Uno de los factores que contribuye a la prolongación de este fenómeno es la longevidad del dióxido de carbono en la atmósfera. Según el estudio, alrededor del 20% de este gas se queda en la atmósfera durante siglos tras su emisión, mientras que el 10% restante puede perdurar por decenas de miles de años. Esto implica que los efectos térmicos derivados de las emisiones actuales podrían sentirse durante milenios, lo que plantea un desafío monumental para las futuras políticas ambientales.
Incluso en un escenario donde se logre eliminar las emisiones de manera inmediata, el clima global no regresaría a niveles anteriores de forma rápida. Investigadores han señalado que las emisiones residuales, aunque sean mínimas, como las generadas por la agricultura, pueden perpetuar el calentamiento global. Estas pequeñas contribuciones son suficientes para mantener un estado de calor sostenido en el planeta, lo que complica aún más la situación climática.
El Panel Intergubernamental sobre Cambio Climático (IPCC) también ha emitido advertencias sobre la irreversibilidad de ciertos cambios, como el derretimiento de los glaciares y el aumento de la temperatura en los océanos. Según su evaluación, muchas de estas variaciones son prácticamente irreversibles en escalas de tiempo que abarcan siglos o milenios. Esto significa que, si no se implementan medidas drásticas para eliminar las emisiones, el aumento de la temperatura podría mantenerse durante generaciones, afectando la vida en la Tierra de manera significativa.

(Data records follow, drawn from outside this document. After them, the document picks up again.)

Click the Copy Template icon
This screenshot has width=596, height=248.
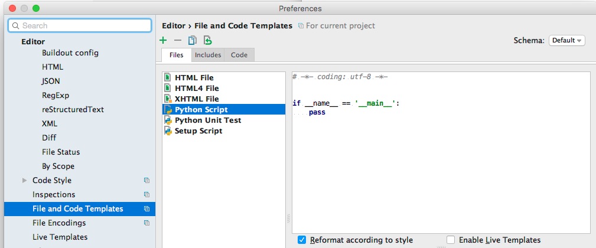point(192,40)
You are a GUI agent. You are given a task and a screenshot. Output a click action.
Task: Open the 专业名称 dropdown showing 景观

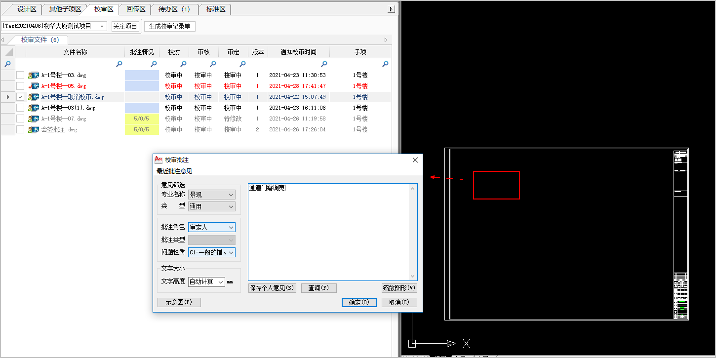click(x=211, y=195)

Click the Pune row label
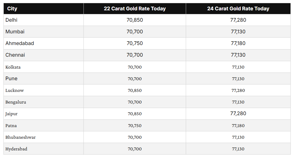(11, 79)
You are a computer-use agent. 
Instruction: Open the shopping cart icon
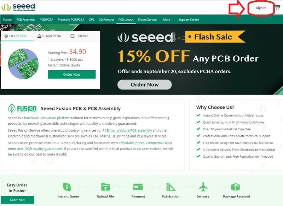click(278, 7)
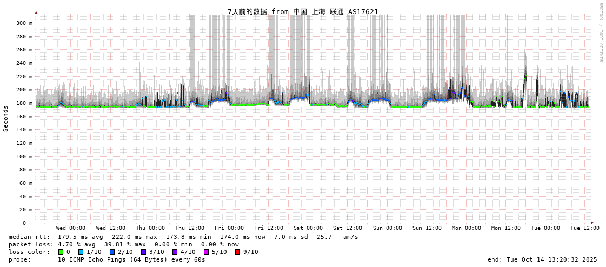This screenshot has width=606, height=267.
Task: Click the graph title mentioning AS17621
Action: point(303,11)
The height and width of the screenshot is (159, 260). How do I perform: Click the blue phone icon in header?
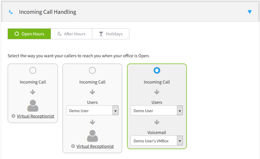[x=11, y=12]
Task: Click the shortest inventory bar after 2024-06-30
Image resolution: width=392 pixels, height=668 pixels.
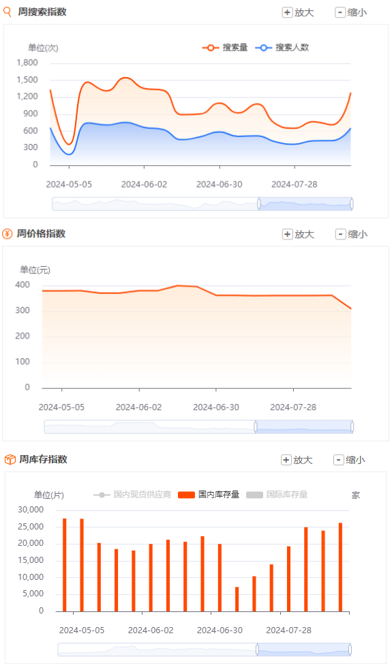Action: [237, 599]
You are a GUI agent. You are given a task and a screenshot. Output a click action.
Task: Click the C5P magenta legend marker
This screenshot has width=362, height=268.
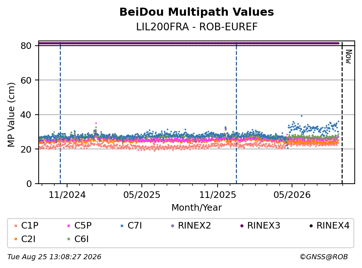[x=69, y=226]
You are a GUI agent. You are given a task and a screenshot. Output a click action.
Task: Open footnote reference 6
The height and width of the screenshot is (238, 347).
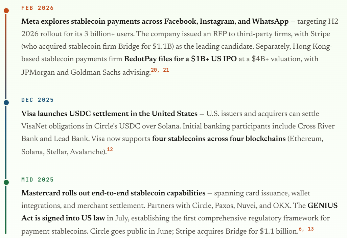[300, 229]
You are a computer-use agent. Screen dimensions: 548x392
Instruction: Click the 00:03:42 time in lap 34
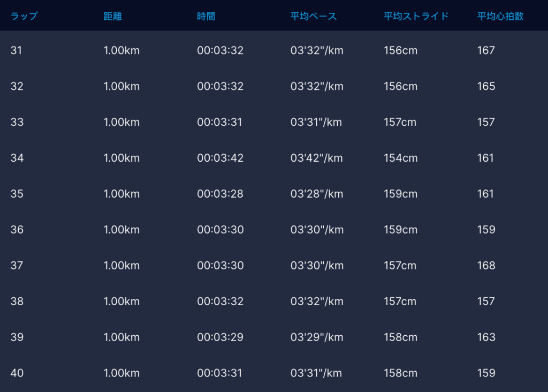point(220,158)
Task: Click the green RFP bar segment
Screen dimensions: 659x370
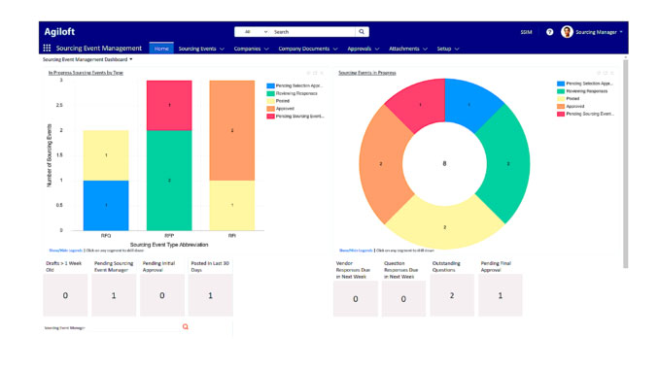Action: 169,181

El informe de los científicos presenta tres posibles escenarios futuros sobre el clima, cada uno de los cuales configura diferentes realidades en el contexto del Antropoceno. En el primer escenario, catalogado como “gestionable”, se lograría una reducción significativa de los gases de efecto invernadero siguiendo las recomendaciones del IPCC. Este camino permitiría que el aumento de la temperatura global se limite a un máximo de 1,5°C por encima de los niveles preindustriales hacia la mitad del siglo, dando paso a una reducción gradual posterior. En contraste, el segundo escenario, denominado “peligroso”, contempla una continuación de las emisiones más allá de la mitad de siglo, lo que podría llevar el calentamiento global a un aumento de 2°C, lo que implicaría consecuencias devastadoras para el planeta.